Ancak sezonun ikinci yarısında transfer tahtasının açılmasıyla birlikte endişelerimiz azaldı. Yerini ise garip ve anormal bir iyimserliğe devretti. Bu kez, kesin küme düşeriz diyenler, şampiyonluk türküleri söylemeye başladılar. Osman Taş yönetiminin işe iyi başladığı ortada. Ancak kulübün önünde dağ gibi yığılmış sorunlarla uğraşacaklarını da unutmayalım. Biraz gerçekçi olalım. Sayın Taş geçenlerde bir basın açıklaması yaparak, taraftarın ayaklarının yere sağlam basması gerektiğini hatırlattı. Taş, 85 ayrı dosyayı kapatmaları durumunda transfer tahtasını açabileceklerini belirtti. Bunun kolay olmadığı ortada. Böyle bir para kulüpte yok. Haydi 85 dosyayı parasanı verip kapattık diyelim, tranfer yapmak için yine paraya ihtiyacımız olacağını da mı görmüyoruz?
Bence Osman Taş yönetimi mevcut kadroyu koruyup, puan silme cezalarını engellerse, muazzam bir başarıya imza atmış olur.
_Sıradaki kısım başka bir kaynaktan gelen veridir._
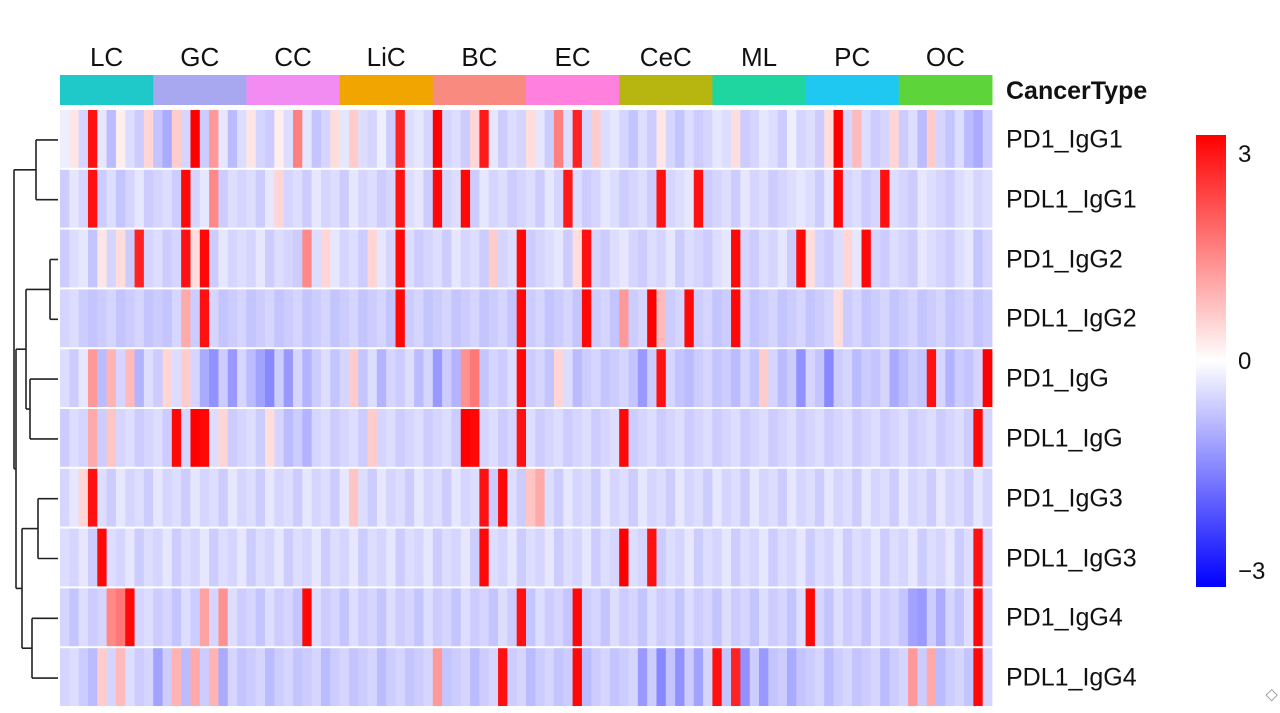 The width and height of the screenshot is (1280, 713). I want to click on legend-mid-label: 0, so click(1245, 362).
Bu arada kümede kalır, kulübe gelir getirecek bir takım projeleri gerçekleştirmek için vakit kazanmış oluruz.
Özetle Eskişehir'de hayaller Paris, gerçekler Somali diyebiliriz. Beklentilerimizi yüksek tutmayalım. Zira işimiz çok zor...
Başkan kolları sıvadı
Yerel seçimlerden sonra Belediye Başkanlarının makamına akın akın tebrik ziyaretleri gerçekleşir. Başlangıçta başkanların hoşuna giden bu ziyaretler bir noktandan sonra sıkmaya başlar. Fakat bir belediye başkanın da "Gelmeyin kardeşim artık. Çalışamıyorum" demesi büyük kabalık olur. Bu yüzden başkanlar çaresiz ve sabırla bu faslın geçmesini bekler. 31 Mart seçimlerinden sonraki bu nezaket ziyaretleri tam biteyazmıştı ki, bir de Ramazan Bayramı tebrikleri başladı. Şimdilerde bu furya da atlatıldı. Artık başkanlarımız kollarını sıvayarak çalışmalarını hızlandırmaya başladılar. Bunlardan birinin de Odunpazarı Belediye Başkanı Kazım Kurt olduğunu görüyoruz. Odunpazarı Belediyesi'nin Çankaya Mahallesi'ne 2,7 dekarlık bir park kazandırdığını sevinerek öğrendik. Fen İşleri çalışanlarını tebrik ederiz. Parkta bir de Türk Bayrağı kompozisyonlu çiçek tarhı yer alıyor. Belediyelerin kişi başına düşen yeşil alan miktarını artırması çok önemli. Zira Eskişehir'in daha çok köprüye, batçıka ve betona değil; daha çok yeşile ihtiyacı var.